Após quase cinco anos desde o final da terceira temporada de Sailor Moon Crystal, reboot do anime que é extremamente (talvez excessivamente) fiel ao mangá, os dois filmes de Sailor Moon Eternal foram lançados na Netflix com uma tarefa complicada: adaptar um dos arcos menos populares da história original. Aliás, vamos tratar ambos os longas animados como uma única obra, já que são, realmente, partes de um todo que só funcionam em conjunto.
A primeira cena de Chibiusa é um ótimo exemplo do que a adaptação faz de melhor: esteticamente, os filmes são espetaculares, mesclando brilhantemente personagens com design moderno e cenários com um tom muitas vezes retrô, que parecem ilustrações propositalmente simplificadas. Chega a ser inacreditável, quando nos lembramos dos não tão elogiados episódios de Crystal. O salto, em termos de qualidade e até criatividade, é inegável.
É uma pena que esse cuidado com o visual não tenha sido direcionado também às lutas, que seguiram a mesma proposta de Sailor Moon Crystal. Ou seja, em vez de coreografias minimamente elaboradas que culminam em um grande golpe devastador, praticamente todos os ataques são uma sequência de gritos e poses cujo resultado é o êxito absoluto (inimigo morre assim que é atingido) ou o fracasso absoluto (inimigo consegue escapar ou nem sente o golpe).
O mangá, sem dúvida alguma, também não é tão inventivo na elaboração dos confrontos, mas o filme animado com certeza tem liberdade o bastante para investir nesse departamento. As longas cenas de transformação das Sailor Senshi, por exemplo, são muito mais curtas no mangá, mas acabaram se tornando uma tradição por causa do anime clássico e estiveram presentes no filme, como era esperado. A questão aqui nem é a sensação de adrenalina gerada pelos confrontos, mas quão mais impactantes algumas cenas se tornariam até mesmo conceitualmente, caso existisse essa preocupação.

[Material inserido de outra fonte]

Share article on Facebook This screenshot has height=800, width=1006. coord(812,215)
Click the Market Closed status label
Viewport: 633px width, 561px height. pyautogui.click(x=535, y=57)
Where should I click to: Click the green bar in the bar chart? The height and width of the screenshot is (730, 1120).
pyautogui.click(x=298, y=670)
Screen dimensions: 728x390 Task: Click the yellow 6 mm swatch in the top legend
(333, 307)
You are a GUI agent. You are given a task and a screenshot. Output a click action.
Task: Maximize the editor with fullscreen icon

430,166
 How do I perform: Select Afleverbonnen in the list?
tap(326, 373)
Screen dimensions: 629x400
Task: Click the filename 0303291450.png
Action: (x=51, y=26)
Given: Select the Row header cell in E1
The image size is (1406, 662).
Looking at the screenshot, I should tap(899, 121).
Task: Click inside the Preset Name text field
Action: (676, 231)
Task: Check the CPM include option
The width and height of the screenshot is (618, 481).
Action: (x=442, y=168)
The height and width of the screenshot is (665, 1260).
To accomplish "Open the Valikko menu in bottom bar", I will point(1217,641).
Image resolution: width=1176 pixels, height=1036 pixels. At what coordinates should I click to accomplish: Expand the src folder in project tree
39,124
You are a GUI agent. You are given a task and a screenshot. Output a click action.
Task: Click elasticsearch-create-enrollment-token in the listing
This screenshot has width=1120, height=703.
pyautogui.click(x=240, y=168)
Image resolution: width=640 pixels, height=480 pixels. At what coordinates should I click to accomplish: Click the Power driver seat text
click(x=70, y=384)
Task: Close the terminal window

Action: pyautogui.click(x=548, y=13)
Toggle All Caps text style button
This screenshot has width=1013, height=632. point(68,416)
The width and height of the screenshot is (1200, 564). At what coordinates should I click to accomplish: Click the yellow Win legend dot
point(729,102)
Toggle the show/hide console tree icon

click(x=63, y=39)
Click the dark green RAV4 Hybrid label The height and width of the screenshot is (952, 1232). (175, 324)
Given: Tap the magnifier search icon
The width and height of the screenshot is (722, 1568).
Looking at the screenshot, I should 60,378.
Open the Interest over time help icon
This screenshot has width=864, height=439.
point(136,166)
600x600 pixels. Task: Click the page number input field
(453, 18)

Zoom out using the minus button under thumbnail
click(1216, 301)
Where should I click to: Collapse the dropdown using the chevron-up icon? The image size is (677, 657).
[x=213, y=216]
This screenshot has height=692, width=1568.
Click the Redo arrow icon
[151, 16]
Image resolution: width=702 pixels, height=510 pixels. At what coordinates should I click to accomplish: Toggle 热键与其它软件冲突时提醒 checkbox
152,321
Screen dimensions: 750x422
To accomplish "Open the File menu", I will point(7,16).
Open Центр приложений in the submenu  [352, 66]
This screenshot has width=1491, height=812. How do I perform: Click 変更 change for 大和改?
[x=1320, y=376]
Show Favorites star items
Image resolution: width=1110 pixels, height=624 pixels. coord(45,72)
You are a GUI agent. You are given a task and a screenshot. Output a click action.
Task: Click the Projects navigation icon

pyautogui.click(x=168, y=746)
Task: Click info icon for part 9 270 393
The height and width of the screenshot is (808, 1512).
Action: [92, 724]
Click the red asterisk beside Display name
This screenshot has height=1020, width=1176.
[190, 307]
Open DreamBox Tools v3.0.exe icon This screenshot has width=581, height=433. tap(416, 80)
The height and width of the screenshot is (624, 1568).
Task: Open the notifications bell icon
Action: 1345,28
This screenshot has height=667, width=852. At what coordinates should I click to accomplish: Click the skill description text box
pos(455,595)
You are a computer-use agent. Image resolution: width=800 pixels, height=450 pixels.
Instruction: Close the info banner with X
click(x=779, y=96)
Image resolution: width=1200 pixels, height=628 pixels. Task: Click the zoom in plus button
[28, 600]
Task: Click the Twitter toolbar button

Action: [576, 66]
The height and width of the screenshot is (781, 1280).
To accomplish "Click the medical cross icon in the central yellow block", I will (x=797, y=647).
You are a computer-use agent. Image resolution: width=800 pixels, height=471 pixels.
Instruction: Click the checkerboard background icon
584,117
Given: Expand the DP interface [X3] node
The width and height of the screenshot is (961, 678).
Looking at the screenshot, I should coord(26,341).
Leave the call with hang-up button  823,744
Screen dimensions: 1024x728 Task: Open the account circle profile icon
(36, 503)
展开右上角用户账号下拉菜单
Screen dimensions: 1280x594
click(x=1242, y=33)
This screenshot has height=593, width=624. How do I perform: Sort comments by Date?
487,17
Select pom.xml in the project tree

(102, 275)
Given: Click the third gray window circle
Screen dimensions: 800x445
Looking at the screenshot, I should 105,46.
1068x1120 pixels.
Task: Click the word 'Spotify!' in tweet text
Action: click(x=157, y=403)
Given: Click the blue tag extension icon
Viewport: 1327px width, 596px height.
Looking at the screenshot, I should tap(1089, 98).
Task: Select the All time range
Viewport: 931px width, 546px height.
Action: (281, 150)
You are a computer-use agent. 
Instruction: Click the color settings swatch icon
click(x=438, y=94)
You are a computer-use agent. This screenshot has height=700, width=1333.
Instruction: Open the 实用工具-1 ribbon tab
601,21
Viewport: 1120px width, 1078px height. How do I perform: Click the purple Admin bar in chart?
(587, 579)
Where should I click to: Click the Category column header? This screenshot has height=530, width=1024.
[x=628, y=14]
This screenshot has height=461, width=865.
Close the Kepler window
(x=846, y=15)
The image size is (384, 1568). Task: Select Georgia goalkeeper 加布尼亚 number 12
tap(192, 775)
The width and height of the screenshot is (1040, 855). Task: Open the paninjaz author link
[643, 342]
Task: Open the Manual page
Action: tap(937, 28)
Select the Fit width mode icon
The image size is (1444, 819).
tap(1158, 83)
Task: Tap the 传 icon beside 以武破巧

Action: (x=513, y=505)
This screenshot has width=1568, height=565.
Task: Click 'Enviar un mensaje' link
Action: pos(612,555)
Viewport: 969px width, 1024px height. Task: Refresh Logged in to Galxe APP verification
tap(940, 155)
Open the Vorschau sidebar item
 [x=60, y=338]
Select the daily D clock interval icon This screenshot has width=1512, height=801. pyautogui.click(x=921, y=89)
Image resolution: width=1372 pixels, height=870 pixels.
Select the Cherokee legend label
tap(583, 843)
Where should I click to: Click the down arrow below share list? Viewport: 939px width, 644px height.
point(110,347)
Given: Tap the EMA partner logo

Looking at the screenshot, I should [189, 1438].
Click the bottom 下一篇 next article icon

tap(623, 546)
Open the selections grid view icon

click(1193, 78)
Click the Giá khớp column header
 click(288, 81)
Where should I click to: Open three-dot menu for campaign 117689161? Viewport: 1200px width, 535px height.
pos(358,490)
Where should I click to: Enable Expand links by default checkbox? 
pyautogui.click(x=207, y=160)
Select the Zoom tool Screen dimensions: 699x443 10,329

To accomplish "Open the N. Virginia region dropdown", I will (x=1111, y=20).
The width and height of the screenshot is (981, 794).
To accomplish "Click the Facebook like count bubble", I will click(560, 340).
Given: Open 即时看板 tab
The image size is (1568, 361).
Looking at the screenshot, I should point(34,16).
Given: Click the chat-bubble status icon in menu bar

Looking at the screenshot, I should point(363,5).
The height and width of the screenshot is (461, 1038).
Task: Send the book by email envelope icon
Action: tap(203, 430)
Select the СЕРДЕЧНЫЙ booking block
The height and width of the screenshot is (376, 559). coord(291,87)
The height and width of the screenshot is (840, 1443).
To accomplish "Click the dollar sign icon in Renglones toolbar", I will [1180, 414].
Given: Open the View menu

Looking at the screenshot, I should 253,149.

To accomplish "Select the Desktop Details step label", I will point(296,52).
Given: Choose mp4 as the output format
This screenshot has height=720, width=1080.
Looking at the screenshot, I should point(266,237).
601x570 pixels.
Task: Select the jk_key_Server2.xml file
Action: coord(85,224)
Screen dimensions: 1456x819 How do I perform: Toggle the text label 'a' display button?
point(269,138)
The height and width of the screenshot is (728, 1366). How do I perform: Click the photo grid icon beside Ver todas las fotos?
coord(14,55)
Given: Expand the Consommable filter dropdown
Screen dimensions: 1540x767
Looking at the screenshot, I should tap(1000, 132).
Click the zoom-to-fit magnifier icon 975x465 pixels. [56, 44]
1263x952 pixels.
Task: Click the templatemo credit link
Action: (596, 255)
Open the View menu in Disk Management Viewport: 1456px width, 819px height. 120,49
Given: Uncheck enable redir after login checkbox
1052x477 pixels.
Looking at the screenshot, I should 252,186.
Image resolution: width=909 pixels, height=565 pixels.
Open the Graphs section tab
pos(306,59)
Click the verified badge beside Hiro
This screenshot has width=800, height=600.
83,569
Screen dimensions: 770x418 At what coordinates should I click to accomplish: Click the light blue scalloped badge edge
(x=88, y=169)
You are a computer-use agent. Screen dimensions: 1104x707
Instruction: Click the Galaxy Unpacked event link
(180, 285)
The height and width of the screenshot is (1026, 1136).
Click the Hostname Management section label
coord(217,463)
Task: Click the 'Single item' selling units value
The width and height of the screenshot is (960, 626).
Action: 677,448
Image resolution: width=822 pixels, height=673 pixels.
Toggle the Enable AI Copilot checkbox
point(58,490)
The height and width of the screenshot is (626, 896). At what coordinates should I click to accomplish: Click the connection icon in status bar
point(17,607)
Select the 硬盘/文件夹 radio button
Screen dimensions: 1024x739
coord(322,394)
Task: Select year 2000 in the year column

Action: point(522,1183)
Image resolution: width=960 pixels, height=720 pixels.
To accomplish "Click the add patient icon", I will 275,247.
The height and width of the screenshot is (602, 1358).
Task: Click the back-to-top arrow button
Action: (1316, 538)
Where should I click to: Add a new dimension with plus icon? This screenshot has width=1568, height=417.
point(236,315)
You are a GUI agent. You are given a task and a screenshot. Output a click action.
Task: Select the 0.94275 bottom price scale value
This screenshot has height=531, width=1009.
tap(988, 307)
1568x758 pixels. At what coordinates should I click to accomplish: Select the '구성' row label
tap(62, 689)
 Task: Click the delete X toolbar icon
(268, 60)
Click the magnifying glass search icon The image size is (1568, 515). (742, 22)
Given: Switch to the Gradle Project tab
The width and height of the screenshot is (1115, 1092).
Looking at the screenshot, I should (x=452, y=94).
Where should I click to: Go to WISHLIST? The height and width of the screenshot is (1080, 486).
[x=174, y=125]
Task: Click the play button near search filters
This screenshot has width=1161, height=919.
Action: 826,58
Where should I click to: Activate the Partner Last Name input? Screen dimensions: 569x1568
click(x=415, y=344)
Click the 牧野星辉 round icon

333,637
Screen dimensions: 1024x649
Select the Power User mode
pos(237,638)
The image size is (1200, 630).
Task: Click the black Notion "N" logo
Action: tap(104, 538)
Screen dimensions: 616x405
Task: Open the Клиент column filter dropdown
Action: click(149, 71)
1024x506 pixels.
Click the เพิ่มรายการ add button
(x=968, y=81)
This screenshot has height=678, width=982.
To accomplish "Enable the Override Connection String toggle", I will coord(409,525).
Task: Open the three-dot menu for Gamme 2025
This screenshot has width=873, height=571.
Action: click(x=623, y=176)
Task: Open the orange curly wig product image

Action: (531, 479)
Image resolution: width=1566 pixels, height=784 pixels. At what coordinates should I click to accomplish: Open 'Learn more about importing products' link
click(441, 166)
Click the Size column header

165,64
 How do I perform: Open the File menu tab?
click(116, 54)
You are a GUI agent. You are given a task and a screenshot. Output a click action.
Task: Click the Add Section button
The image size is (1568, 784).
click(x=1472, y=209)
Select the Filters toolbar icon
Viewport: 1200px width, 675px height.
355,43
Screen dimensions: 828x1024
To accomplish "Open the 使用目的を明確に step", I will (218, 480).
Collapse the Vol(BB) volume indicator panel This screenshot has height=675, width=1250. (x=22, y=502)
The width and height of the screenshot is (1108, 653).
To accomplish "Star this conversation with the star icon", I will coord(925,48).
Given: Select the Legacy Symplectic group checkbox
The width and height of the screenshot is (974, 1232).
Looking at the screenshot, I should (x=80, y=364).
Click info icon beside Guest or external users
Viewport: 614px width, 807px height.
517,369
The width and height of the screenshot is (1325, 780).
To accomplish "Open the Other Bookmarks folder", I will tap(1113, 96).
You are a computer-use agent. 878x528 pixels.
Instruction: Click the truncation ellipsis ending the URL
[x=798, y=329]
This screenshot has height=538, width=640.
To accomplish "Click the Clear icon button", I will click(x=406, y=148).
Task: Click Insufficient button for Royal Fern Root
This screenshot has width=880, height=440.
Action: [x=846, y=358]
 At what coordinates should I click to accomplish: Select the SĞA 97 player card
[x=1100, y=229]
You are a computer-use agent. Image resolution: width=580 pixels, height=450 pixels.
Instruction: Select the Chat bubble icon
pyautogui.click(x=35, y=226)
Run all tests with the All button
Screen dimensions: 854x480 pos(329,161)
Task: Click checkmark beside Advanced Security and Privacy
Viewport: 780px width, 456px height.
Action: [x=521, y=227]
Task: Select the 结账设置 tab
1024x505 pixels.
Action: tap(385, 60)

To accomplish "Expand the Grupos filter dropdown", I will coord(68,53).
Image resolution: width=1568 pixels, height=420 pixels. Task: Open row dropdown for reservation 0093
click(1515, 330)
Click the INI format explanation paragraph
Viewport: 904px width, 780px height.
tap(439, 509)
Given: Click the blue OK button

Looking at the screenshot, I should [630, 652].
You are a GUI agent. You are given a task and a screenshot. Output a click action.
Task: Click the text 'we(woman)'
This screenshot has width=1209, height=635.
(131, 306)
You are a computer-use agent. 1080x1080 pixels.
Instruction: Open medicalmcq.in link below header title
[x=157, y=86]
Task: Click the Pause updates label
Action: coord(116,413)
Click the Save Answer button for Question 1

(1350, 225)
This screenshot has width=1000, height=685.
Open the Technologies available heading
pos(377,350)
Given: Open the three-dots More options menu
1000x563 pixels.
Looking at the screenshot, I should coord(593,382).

As duas partes de Sailor Moon Eternal adaptam o arco Dead Moon Circus, do mangá. Nele, Usagi Tsukino e as demais guerreiras lutam contra invasores de outro mundo, que usam um circo chamado Dead Moon Circus como fachada para espalharem o caos pelo planeta Terra. No maior estilo Power Rangers, os integrantes desse misterioso grupo criam emboscadas inusitadas para eliminar as Sailor Senshi em vez de lutarem contra elas diretamente. Cabe aos espectadores tolerar os planos não tão geniais desses vilões para que possam se manter entretidos.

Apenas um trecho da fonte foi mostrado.